> _The problem_
The lines you return must be all those in the data that hold the string "computer".

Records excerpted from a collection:

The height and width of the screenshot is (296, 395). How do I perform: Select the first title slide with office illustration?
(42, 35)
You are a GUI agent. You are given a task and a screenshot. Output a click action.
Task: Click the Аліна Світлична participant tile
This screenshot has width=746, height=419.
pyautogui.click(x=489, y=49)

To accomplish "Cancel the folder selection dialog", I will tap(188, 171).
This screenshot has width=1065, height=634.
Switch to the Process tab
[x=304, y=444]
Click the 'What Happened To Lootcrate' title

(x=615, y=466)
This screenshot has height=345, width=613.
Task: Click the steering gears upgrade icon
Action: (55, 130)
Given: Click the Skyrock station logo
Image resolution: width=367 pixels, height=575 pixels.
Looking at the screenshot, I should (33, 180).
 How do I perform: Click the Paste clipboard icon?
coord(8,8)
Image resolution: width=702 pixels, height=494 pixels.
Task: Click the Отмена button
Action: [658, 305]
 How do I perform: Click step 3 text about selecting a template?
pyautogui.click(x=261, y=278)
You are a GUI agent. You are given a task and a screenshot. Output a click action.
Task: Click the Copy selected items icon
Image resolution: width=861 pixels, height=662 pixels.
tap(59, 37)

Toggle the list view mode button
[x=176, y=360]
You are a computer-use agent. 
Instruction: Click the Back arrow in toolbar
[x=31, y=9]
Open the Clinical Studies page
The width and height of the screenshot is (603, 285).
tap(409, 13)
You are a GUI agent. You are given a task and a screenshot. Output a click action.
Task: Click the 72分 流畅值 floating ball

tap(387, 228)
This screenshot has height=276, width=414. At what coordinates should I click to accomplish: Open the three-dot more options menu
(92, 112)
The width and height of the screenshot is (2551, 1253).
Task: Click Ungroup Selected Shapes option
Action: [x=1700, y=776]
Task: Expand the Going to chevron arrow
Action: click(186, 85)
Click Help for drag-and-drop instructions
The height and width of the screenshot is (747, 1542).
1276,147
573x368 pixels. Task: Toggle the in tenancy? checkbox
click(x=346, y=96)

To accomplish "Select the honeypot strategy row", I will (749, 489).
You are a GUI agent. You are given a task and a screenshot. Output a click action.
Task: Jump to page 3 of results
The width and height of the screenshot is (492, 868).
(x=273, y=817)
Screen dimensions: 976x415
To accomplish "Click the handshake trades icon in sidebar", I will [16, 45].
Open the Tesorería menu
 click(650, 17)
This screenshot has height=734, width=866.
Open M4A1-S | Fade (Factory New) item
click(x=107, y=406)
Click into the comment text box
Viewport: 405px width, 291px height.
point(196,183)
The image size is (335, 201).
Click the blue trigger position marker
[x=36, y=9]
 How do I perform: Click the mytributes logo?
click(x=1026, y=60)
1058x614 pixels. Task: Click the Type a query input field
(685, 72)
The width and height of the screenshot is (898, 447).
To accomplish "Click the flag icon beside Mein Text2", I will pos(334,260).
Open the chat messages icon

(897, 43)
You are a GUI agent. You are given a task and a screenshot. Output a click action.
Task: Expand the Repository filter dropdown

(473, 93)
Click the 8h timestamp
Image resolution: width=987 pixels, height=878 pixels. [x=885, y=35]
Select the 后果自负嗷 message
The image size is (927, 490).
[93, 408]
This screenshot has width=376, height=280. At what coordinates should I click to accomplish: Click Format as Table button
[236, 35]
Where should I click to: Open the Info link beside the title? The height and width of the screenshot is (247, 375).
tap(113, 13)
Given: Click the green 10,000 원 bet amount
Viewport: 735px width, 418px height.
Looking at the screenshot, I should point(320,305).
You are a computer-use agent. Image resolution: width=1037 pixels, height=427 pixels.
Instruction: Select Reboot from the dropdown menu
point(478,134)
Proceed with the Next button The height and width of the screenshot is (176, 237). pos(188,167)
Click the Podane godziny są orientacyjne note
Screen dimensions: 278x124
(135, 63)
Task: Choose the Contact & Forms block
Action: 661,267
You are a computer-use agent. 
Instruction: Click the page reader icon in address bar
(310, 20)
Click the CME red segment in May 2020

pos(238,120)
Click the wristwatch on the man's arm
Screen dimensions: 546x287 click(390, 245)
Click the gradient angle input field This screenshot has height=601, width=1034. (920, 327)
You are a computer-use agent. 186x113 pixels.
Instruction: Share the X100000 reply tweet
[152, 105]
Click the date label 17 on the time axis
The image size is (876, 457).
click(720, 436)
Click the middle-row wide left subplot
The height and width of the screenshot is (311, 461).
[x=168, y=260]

> _Finished exercise_
You are a computer-use agent. 
You are a computer-use agent. Image resolution: width=1037 pixels, height=427 pixels.
You are a computer-use agent. 
You are a computer-use agent. 186x113 pixels.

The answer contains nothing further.